WORK INSTRUCTION
Find the lines below that include the word "Biggest" and state how many there are, adding nothing.
MATERIAL FOR THIS EXERCISE below:
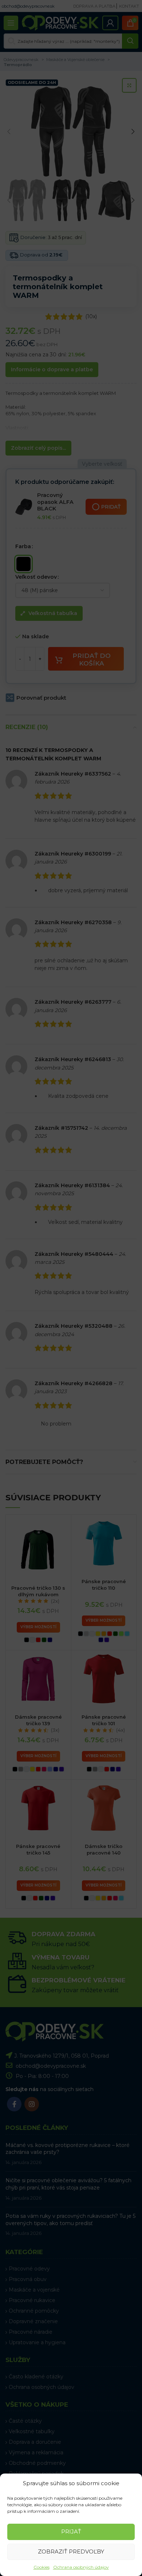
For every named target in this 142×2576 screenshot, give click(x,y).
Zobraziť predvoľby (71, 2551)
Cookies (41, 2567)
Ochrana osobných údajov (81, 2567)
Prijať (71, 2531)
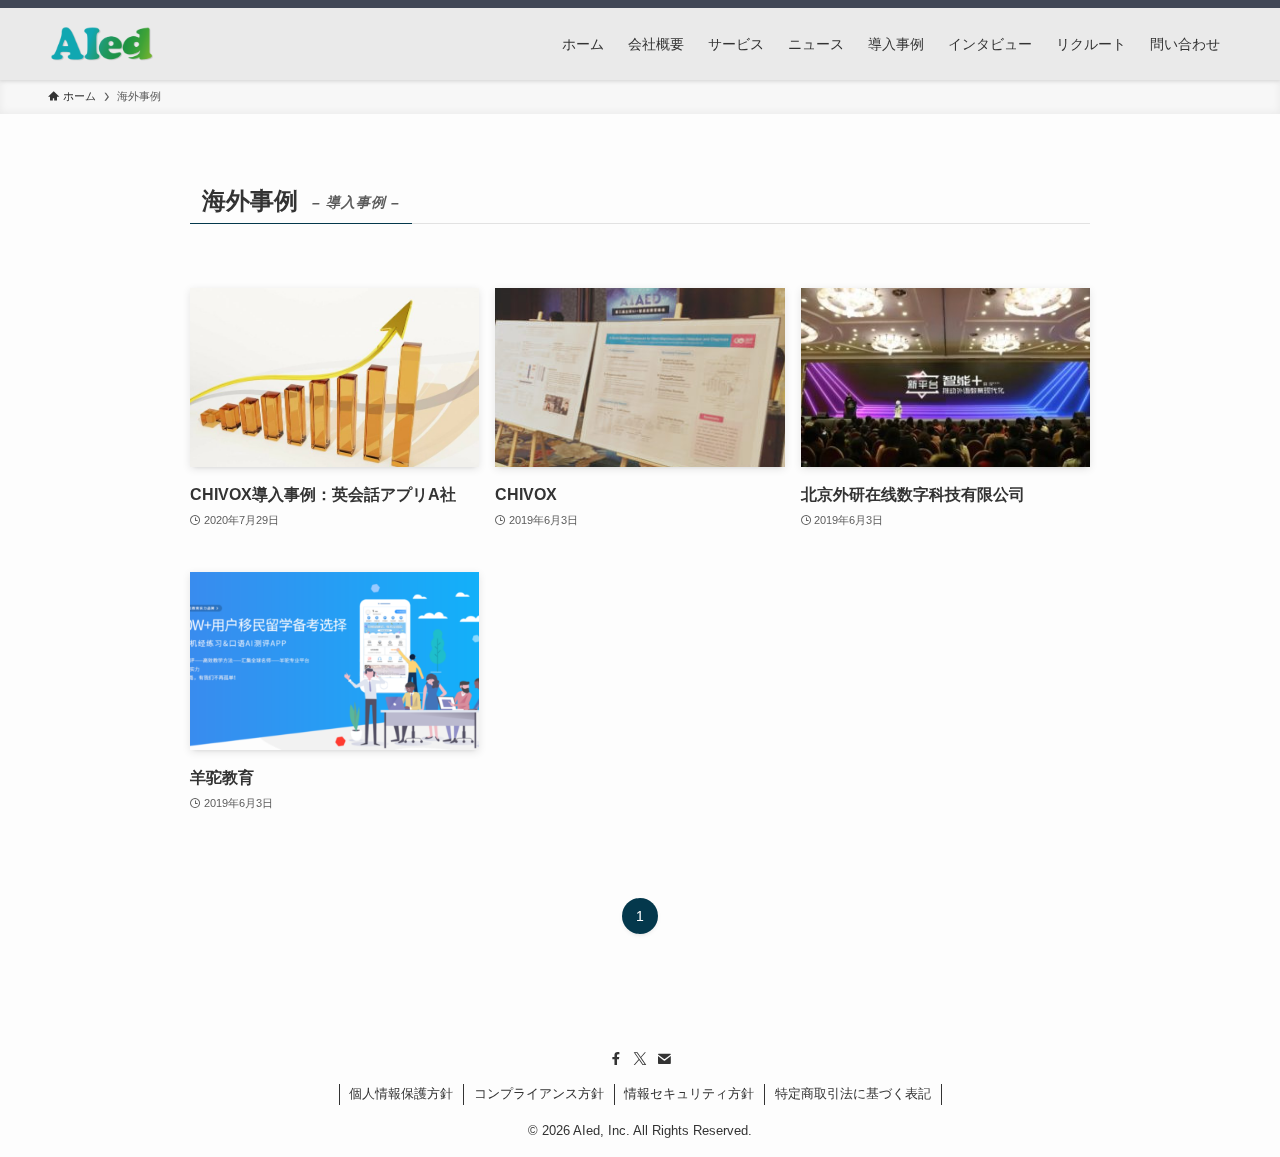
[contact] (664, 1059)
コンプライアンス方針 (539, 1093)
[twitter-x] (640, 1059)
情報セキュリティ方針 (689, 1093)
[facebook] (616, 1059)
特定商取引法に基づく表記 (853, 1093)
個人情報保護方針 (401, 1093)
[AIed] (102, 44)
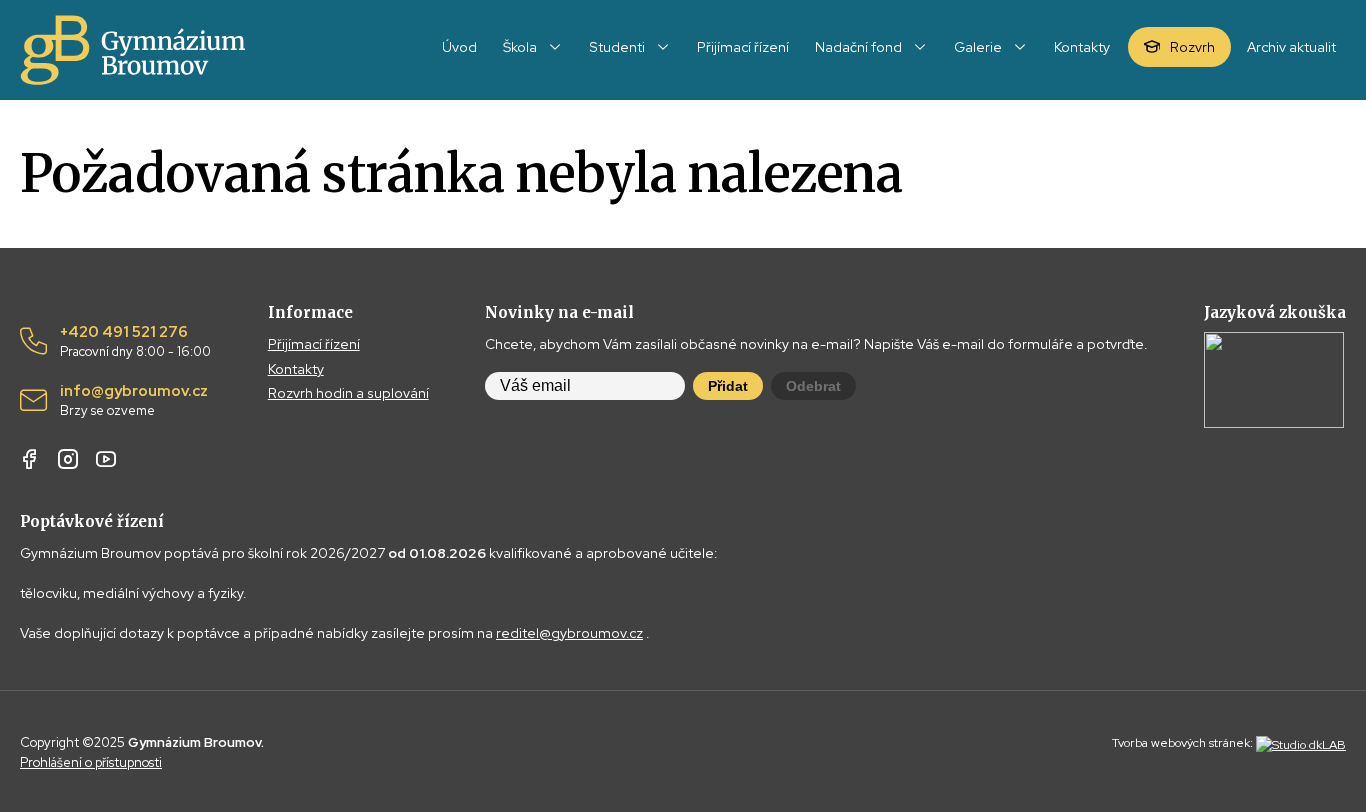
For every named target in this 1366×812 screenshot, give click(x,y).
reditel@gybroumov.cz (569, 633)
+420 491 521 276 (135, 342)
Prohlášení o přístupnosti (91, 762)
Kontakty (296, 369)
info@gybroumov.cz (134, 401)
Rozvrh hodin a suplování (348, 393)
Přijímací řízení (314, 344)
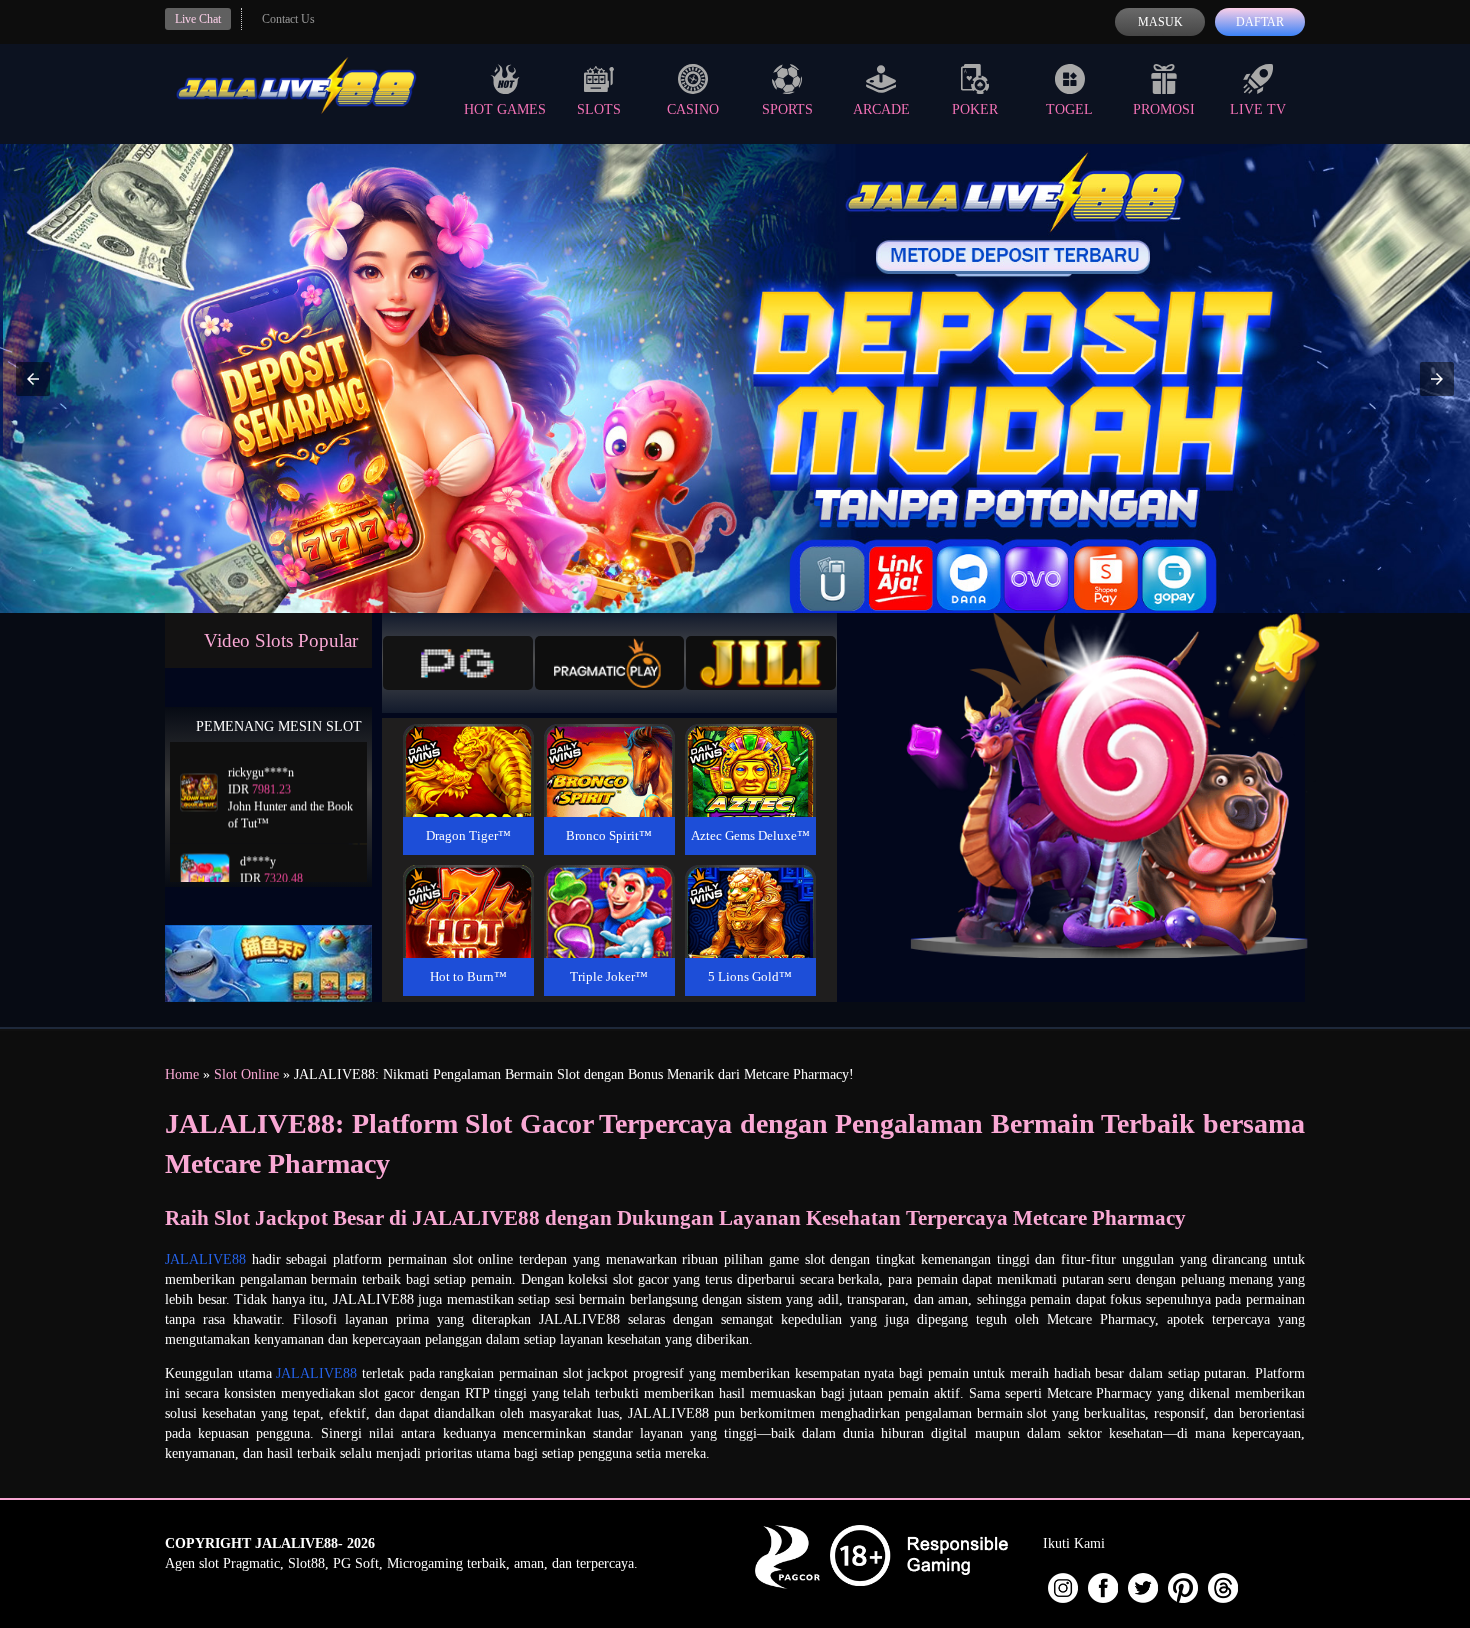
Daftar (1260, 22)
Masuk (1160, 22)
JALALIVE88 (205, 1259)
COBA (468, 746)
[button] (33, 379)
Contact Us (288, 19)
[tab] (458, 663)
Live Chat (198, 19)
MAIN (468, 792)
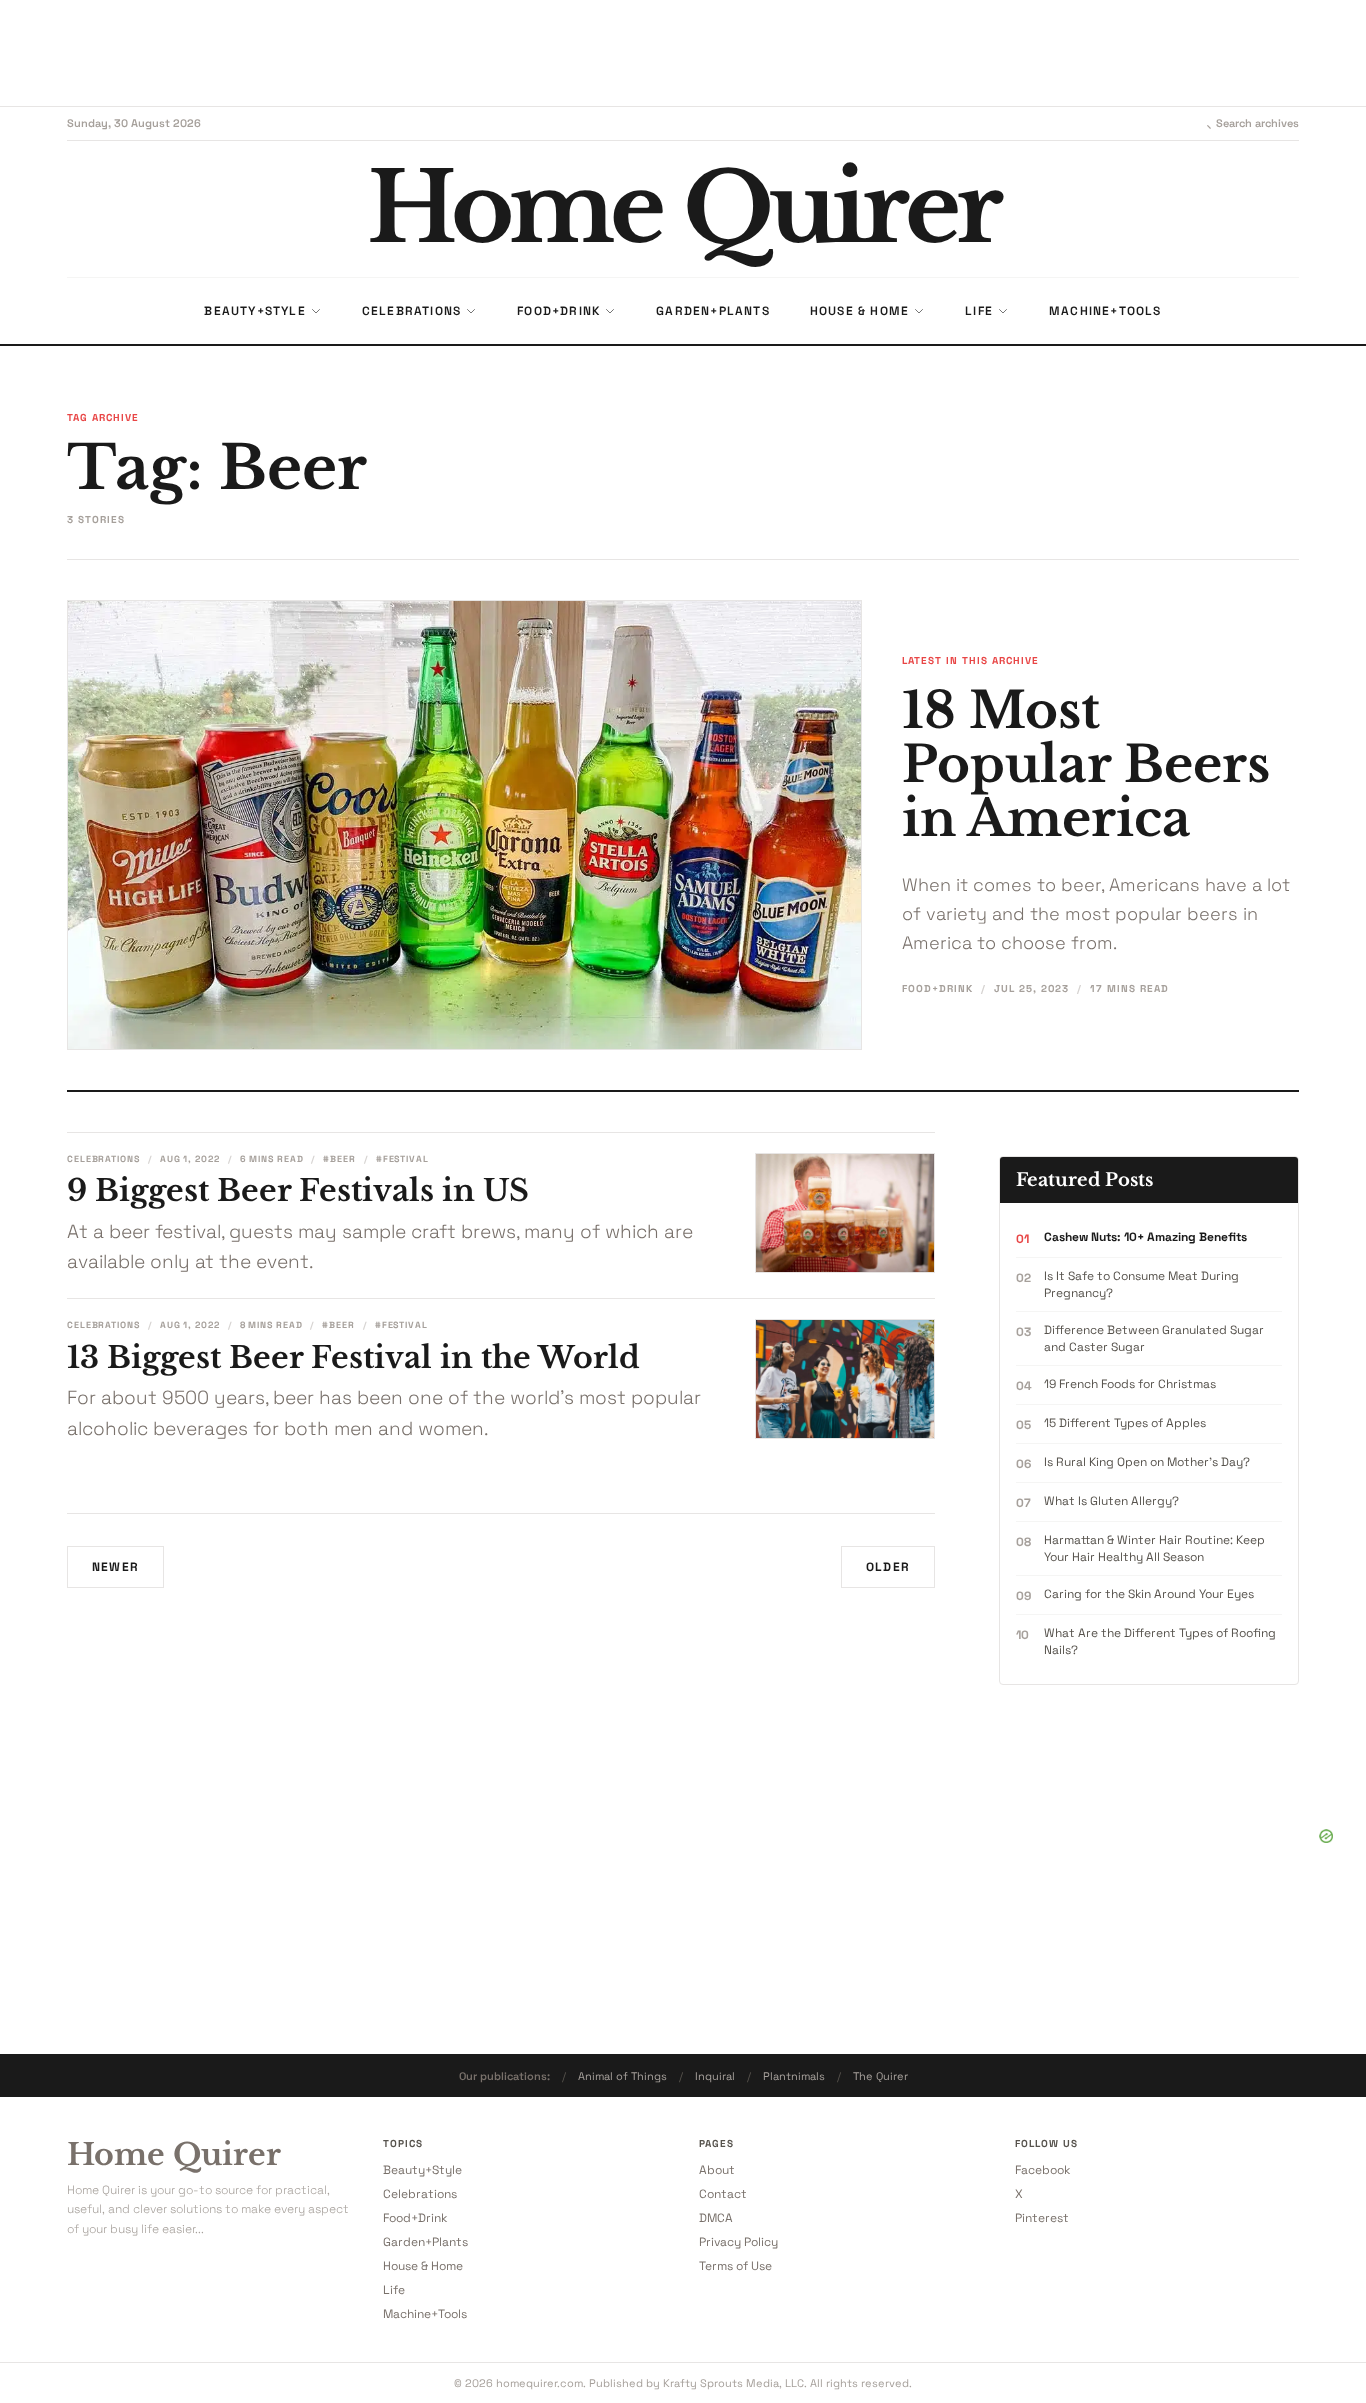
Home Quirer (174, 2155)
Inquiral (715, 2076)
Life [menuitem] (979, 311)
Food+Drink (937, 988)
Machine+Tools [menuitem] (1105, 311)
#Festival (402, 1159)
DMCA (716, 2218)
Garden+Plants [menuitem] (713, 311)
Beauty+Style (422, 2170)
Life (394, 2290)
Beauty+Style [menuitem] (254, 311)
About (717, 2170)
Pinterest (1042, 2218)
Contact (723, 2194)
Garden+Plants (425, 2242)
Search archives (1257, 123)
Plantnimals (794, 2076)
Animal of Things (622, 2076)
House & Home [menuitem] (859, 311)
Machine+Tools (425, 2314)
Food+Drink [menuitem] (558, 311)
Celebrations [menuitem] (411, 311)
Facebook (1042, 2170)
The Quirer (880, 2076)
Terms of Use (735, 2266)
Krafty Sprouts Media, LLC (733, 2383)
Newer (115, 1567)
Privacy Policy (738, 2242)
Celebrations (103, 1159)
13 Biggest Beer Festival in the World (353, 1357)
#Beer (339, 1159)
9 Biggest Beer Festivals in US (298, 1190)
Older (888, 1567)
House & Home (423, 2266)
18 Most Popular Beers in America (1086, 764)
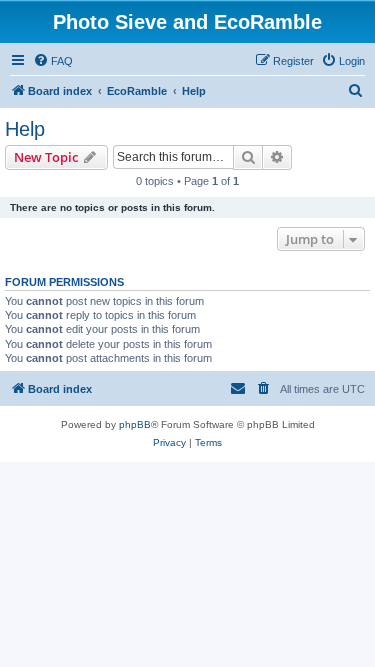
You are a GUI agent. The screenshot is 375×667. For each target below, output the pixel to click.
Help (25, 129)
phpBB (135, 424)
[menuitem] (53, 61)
End of MATERIAL FOR THIS EXERCISE.
ANSWER BOX
2